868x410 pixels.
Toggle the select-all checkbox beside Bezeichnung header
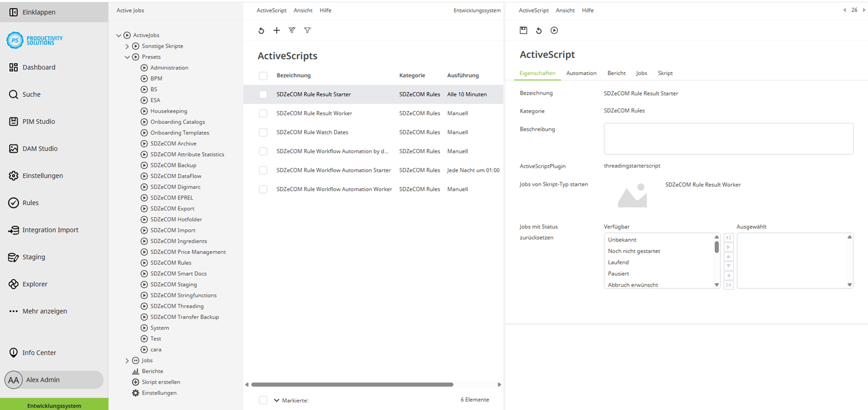(263, 76)
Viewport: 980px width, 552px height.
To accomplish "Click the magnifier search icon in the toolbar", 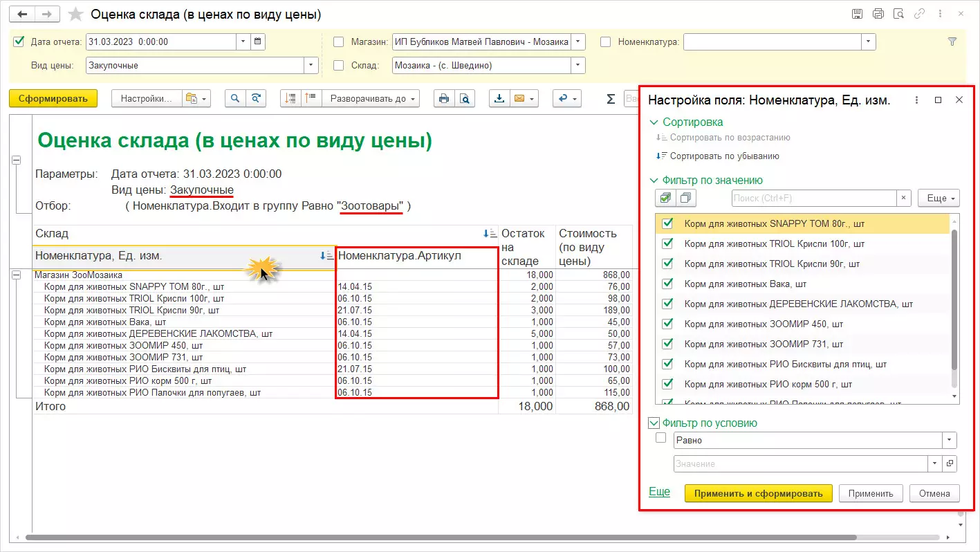I will (x=235, y=99).
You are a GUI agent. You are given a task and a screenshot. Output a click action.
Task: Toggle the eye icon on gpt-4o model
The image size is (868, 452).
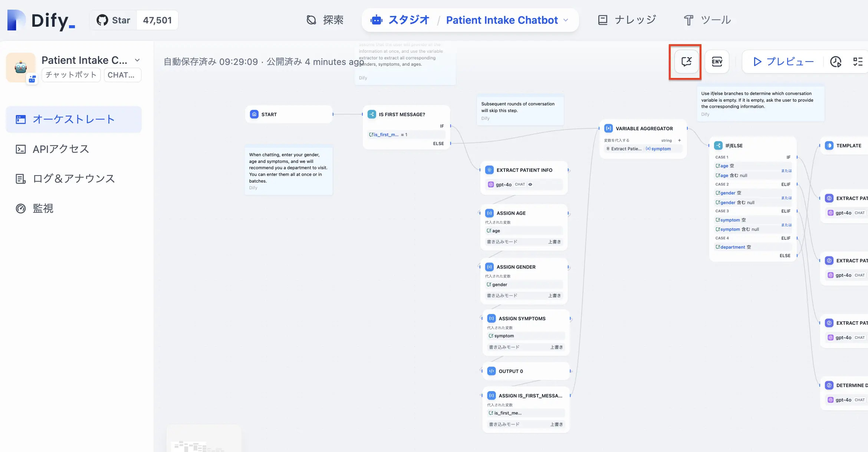click(530, 184)
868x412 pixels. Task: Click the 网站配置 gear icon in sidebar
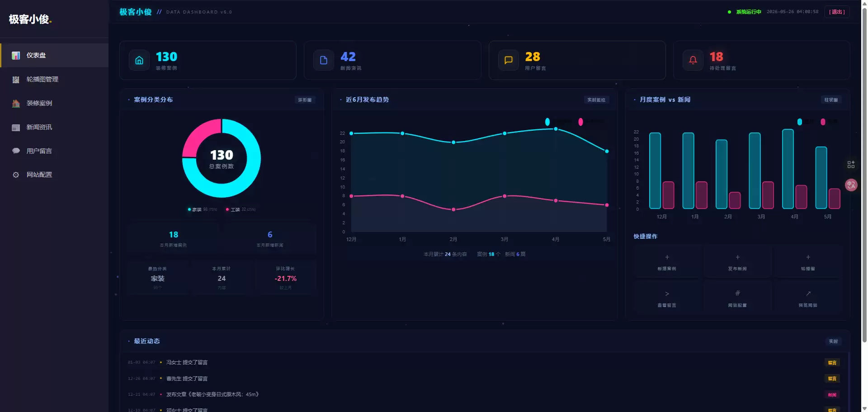coord(16,175)
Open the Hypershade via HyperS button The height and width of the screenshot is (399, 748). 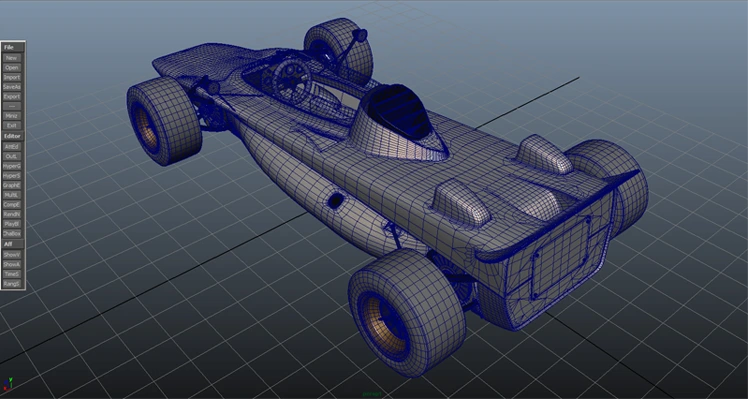coord(11,175)
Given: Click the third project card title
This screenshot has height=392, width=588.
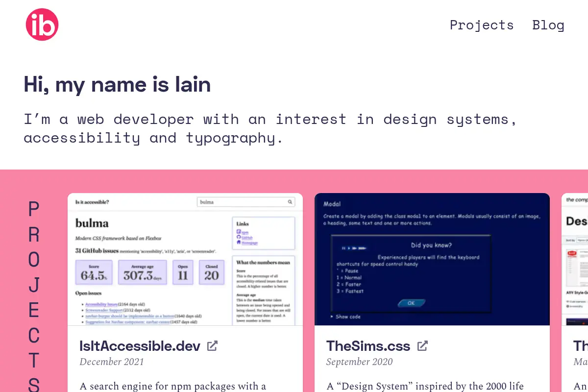Looking at the screenshot, I should point(581,346).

Task to complete
The lines to write out run from the one containing "Given: Click the third project card title" through the final line of the material above, both included; write them out exactly, with no pictures.

Answer space
Given: Click the third project card title
This screenshot has height=392, width=588.
Looking at the screenshot, I should point(581,346).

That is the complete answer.